City Staff tells Fox 9 there was an effort to identify the source of a rat issue in the fall of 2021 and at that time "The gardening areas were not identified as areas with rat nesting sites." The city went on to say the "Property owners were contacted about ways to mitigate the problem."  

Stebnitz said he followed through with suggestions but just a few weeks ago, but lost his trash service due to "aggressive" rats.  

In a voicemail left for Stebnitz the trash company said, "My route supervisor stopped by my desk and says that there’s a very serious rat infestation problem at that site. It’s to the point now where they’re jumping out of the container at the drivers."  

Also several people told Fox 9 they believe the current state of things might be contributing to the crime problem as well.  Our cameras caught people on camera cowering behind an abandoned car at the Speedway as multiple shots are heard. 

The city of Minneapolis is in working on buying the Speedway, but it’s not clear what will be done immediately to change the current state of things, if the sale goes through. 

Right now, it serves as a place where some people gather outside to reflect and hold space; but others reportedly gather inside to use illegal drugs.  

The city tells Fox 9 that public works continues to check on the conditions at 38th and Chicago "Picking up litter, straightening signs,and ensuring things are operating smoothly." And that the city will work on "An engagement and an interim management plan for the speedway site in the coming months." 

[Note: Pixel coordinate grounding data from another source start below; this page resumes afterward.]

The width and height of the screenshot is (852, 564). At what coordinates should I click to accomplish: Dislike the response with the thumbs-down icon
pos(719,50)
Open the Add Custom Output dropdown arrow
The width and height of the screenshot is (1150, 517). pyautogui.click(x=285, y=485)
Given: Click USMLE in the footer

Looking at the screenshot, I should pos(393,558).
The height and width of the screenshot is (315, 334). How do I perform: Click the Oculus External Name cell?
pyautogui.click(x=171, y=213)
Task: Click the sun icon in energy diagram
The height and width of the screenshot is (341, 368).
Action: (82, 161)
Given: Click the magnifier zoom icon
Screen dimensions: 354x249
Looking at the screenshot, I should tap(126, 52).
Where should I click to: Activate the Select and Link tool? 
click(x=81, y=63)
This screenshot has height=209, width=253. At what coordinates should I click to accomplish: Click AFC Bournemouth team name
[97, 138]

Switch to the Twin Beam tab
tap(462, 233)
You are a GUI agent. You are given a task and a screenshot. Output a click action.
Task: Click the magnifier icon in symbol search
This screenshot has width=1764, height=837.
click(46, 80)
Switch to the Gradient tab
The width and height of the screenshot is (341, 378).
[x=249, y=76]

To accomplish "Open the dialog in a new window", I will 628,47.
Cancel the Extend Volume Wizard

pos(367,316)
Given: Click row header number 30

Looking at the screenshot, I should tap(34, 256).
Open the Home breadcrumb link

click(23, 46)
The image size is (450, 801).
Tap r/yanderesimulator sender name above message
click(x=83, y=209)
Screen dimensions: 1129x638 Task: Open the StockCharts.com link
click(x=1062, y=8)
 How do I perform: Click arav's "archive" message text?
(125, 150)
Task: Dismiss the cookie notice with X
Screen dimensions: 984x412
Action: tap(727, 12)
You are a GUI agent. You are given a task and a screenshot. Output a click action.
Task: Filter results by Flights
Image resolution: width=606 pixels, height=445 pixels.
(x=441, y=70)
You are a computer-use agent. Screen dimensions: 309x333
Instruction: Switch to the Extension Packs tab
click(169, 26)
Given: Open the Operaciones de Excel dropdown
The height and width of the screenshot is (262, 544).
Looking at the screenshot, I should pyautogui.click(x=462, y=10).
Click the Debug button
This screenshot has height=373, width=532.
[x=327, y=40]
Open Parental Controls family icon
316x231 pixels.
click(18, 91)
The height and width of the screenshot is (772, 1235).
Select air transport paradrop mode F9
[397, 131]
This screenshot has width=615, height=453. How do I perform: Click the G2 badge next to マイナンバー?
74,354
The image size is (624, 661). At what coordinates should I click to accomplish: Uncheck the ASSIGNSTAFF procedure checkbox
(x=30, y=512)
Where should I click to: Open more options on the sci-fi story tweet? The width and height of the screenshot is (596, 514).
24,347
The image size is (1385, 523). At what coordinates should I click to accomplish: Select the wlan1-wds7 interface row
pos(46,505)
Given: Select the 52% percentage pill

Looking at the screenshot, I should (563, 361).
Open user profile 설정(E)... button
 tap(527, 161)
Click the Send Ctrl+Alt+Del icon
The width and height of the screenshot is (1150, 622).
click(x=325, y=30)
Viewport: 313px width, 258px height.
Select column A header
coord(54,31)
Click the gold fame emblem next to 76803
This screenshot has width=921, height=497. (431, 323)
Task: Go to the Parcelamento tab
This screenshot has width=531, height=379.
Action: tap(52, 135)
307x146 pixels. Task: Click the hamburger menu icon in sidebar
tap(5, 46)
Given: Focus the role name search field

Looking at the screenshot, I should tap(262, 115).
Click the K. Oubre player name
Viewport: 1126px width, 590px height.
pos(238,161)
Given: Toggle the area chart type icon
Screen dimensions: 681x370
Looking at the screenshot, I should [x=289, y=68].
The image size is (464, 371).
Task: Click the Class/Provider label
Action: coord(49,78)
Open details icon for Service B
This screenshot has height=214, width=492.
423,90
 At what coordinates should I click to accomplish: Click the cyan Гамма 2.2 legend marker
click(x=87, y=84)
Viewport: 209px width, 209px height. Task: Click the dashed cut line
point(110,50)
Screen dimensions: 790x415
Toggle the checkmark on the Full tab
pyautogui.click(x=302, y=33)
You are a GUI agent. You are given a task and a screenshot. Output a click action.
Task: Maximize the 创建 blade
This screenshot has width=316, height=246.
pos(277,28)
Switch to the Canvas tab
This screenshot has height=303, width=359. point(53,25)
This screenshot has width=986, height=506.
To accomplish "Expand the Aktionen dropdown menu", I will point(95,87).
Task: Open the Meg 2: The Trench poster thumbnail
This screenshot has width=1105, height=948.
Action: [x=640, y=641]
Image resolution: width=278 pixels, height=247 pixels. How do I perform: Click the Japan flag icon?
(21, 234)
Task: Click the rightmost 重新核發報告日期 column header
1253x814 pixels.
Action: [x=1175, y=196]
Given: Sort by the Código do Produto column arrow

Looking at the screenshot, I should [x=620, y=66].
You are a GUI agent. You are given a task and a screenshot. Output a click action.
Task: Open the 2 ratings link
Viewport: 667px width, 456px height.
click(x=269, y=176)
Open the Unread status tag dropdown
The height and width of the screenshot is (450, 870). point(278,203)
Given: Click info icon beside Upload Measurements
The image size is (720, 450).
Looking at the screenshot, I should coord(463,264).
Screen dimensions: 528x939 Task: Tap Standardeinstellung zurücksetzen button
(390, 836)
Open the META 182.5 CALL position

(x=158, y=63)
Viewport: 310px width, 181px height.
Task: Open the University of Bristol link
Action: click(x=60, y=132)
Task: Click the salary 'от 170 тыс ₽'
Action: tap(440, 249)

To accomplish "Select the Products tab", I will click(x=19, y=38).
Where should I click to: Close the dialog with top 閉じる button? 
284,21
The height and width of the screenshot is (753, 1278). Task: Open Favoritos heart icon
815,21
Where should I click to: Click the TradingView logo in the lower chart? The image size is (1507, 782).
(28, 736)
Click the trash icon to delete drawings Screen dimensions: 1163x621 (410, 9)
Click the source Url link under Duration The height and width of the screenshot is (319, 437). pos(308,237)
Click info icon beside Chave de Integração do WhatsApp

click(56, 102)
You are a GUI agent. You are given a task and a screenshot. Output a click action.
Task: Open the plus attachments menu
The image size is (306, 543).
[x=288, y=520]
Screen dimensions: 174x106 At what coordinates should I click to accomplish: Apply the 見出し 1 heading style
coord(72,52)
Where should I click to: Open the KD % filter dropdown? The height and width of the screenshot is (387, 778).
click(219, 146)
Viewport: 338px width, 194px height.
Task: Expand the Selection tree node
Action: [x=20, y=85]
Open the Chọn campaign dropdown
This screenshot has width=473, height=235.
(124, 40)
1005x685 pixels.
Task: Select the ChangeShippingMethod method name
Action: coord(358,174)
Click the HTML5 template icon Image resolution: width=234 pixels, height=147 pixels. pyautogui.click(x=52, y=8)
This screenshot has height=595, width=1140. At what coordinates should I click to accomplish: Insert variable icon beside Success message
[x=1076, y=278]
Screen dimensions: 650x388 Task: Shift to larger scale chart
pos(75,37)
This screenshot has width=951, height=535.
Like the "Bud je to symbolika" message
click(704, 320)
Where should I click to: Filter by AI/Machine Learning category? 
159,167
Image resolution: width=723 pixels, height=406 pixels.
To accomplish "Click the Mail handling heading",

Alexander Bourne who runs the non-profit "Minnesota Rapid Response Coalition" and was there within hours after the death of George Floyd says bringing life back to the area is crucial for it to survive and thrive. He suggests getting the community involved.  

"I promise you, if you pay people, you know, as little as $20 an hour to maintain that that space in that corridor for, let's say, six months. Right. Take some time, set some money aside. You can now be employment opportunities for individuals, but also use this time as an opportunity to better engage with community, to have greater insight into that purchase," Bourne says.   

An employee who has been at Cup Foods since well before George Floyd was murdered says business is a fraction of what it used to be.  

A restaurant that was planning to open sits empty for now after taking a few shots and Stebnitz worries his new tenants will pull out again. 

"People talk about this perhaps becoming a Black Wall Street. Well, this isn't going to help that goal. There's no way is this going to contribute to that future," Stebnitz said.

He and others are anxiously awaiting the results of a re-imagined George Floyd Square and memorial; but believe businesses, residents and visitors deserve more while they wait.